No valid solution. This is the simplest non-trivial example of no solution I could come up with, where it can't be shown just by comparing the number of workers to the number of jobs at any single time. But j1 can only be assigned to w1, which forces j2 to be assigned to w2, forcing j3 to be assigned to w3, then j4 must be assigned to w1, j5 to w2, then finally only w3 is available, but j6 cannot be assigned because it is outside of their shift.

So far I have shown that the problem can be reduced to graph coloring: The jobs are vertices, and two jobs have an edge if they are in conflict with each other (overlapping times). Workers correspond to colors, and worker shifts can be encoded by adding an extra vertex of the worker's color with an edge going to each job outside of their shift, ensuring that those vertices cannot have that worker's color. However, this reduction goes the opposite direction of what I need. What I need is to show that some NP-hard problem can be encoded in my problem. I feel like graph coloring or some kind of set cover will have the most promise, but I haven't been able to get it yet. I also looked for other NP-hard problems that might be similar to mine, but did not find any that were obviously so.

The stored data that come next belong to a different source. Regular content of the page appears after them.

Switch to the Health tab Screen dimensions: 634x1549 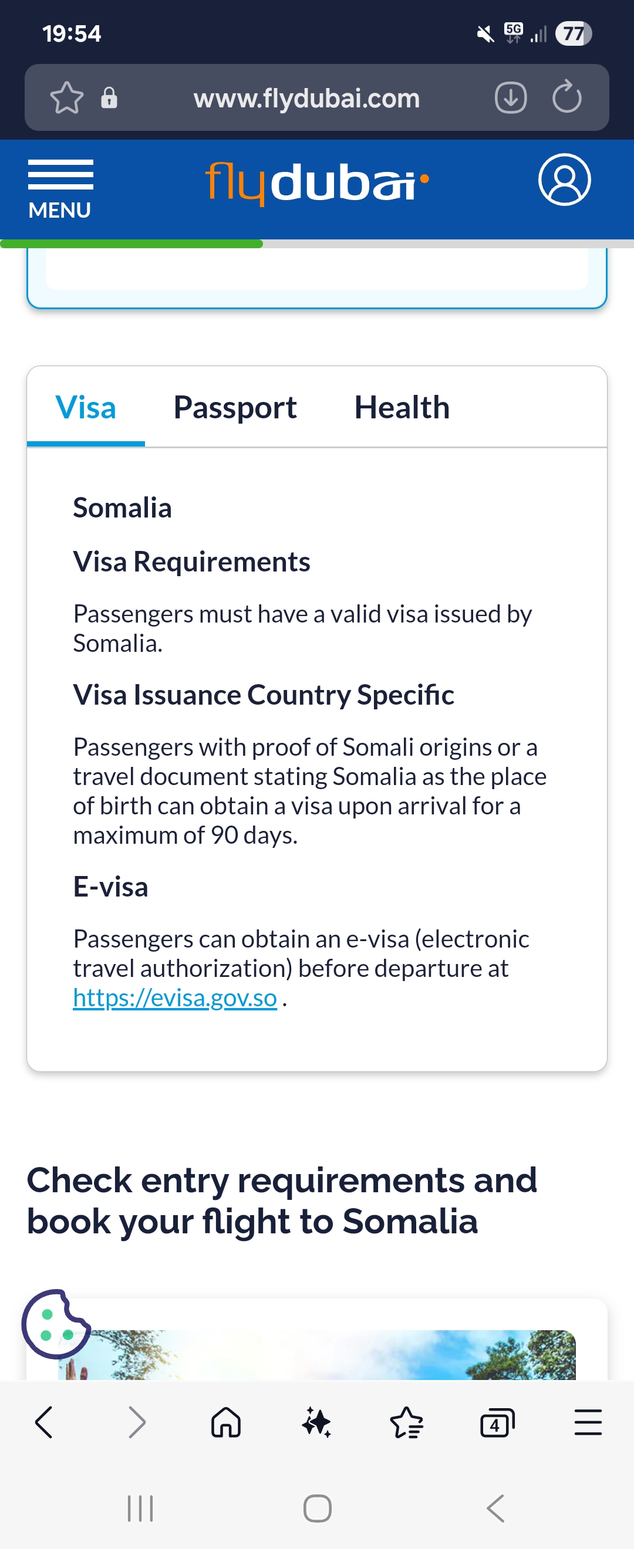pos(401,408)
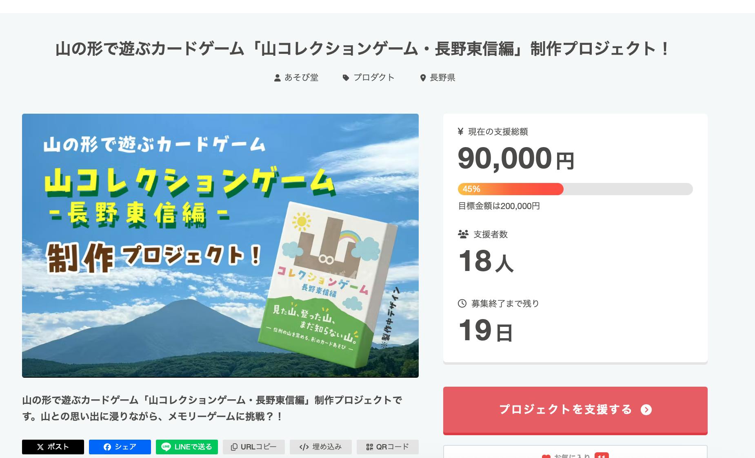This screenshot has width=755, height=458.
Task: Click the person icon beside あそび堂
Action: (x=278, y=78)
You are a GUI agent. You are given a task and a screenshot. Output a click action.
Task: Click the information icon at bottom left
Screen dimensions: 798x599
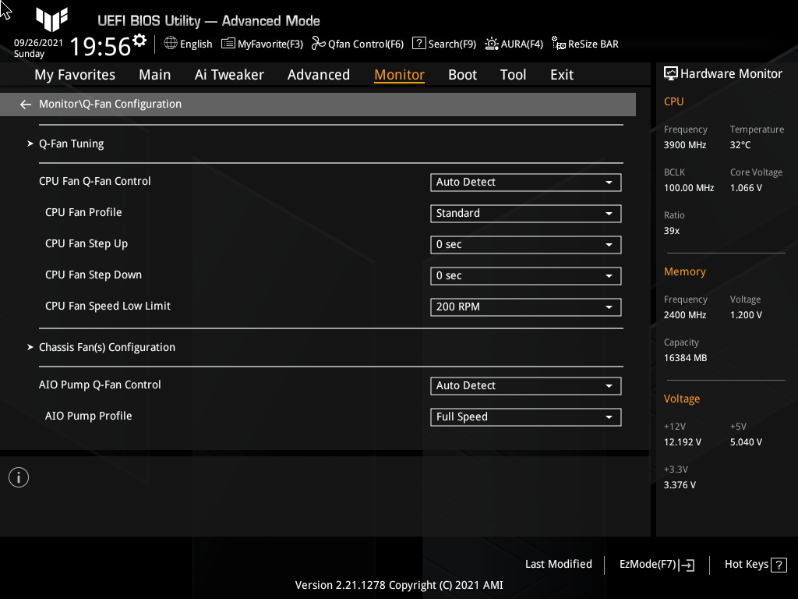click(18, 477)
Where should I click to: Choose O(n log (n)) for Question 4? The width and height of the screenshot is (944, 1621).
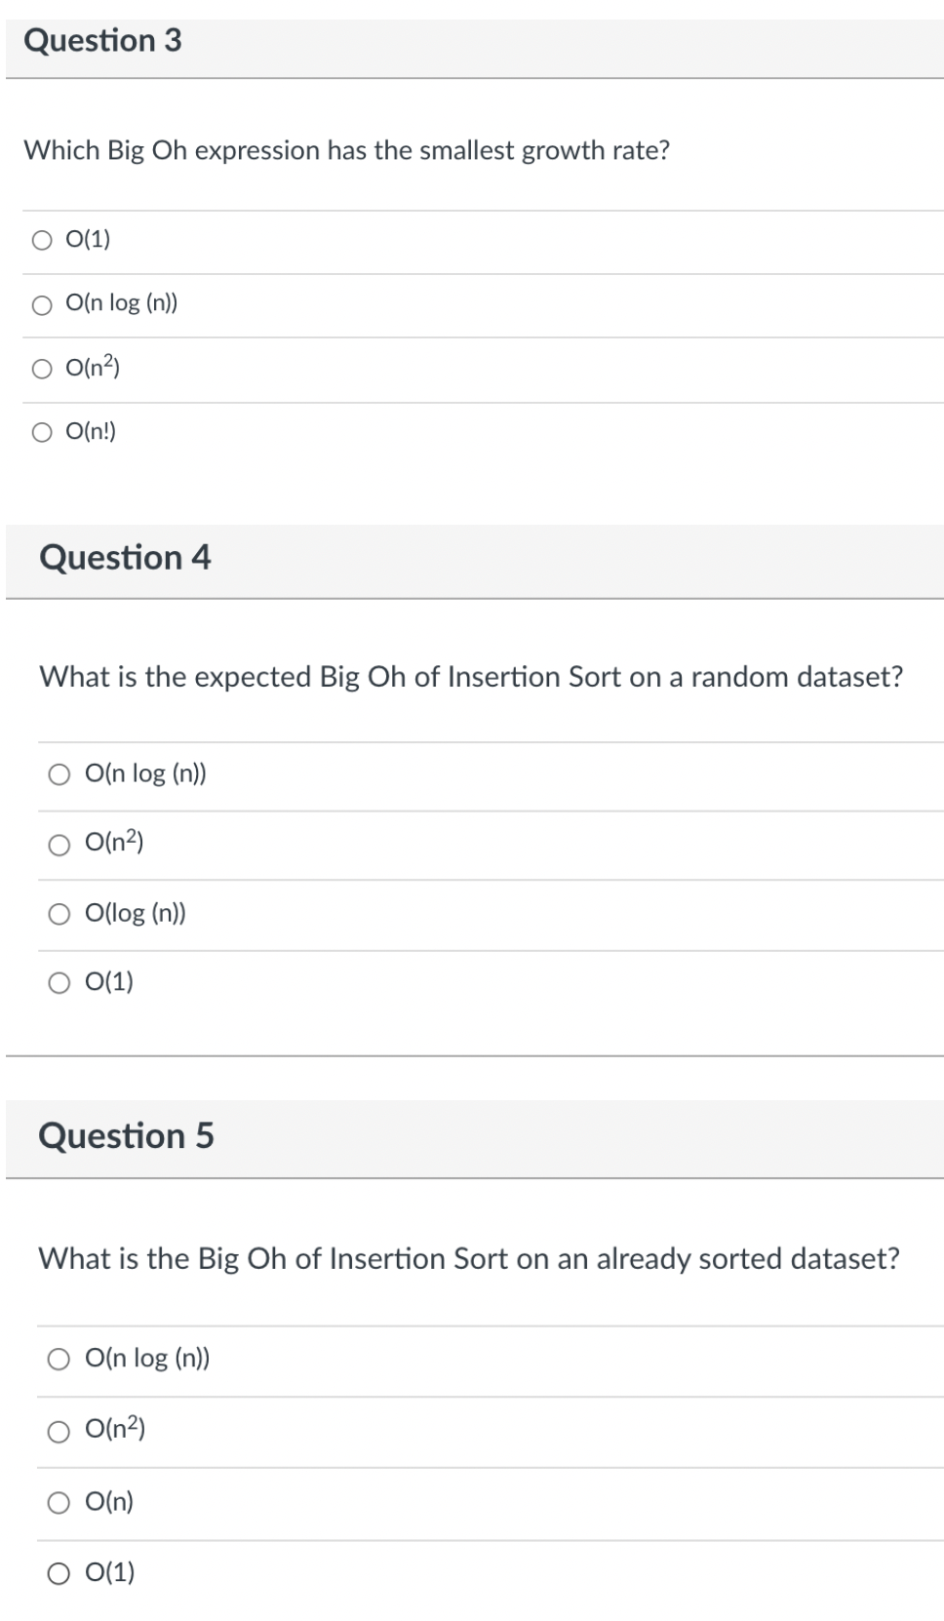click(x=59, y=775)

Given a set of jobs that each have a fixed start and end time (a, b), and a set of workers that each have a shift during which they are available to work (x, y), find a valid assignment of jobs to workers such that all jobs are completed and a worker never has two jobs at the same time. For a worker to perform a job the job must be entirely within the worker's shift. Jobs cannot be performed at times other than what is given, they cannot be paused and resumed later, nor can they be handed off to a different worker.

Examples:

Jobs:

j1=(1, 3)

j2=(4, 6)

Workers:

w1=(0, 6)

Solution:

w1={j1, j2}

Jobs:

j1=(1, 3)

j2=(2, 4)

Workers:

w1=(0, 5)

No valid solution (only one worker but the two jobs overlap)

Jobs:

j1=(1, 3)

j2=(2, 4)

Workers:

w1=(0, 5)

w2=(2, 6)

Solution:

w1={j1}

w2={j2}

Jobs:

j1=(0, 3)

j2=(1, 4)

j3=(2, 5)

j4=(3, 6)

j5=(4, 6)

j6=(5, 7)

Workers:

w1=(0, 7)

w2=(1, 7)

w3=(2, 6)

No valid solution. This is the simplest non-trivial example of no solution I could come up with, where it can't be shown just by comparing the number of workers to the number of jobs at any single time. But j1 can only be assigned to w1, which forces j2 to be assigned to w2, forcing j3 to be assigned to w3, then j4 must be assigned to w1, j5 to w2, then finally only w3 is available, but j6 cannot be assigned because it is outside of their shift.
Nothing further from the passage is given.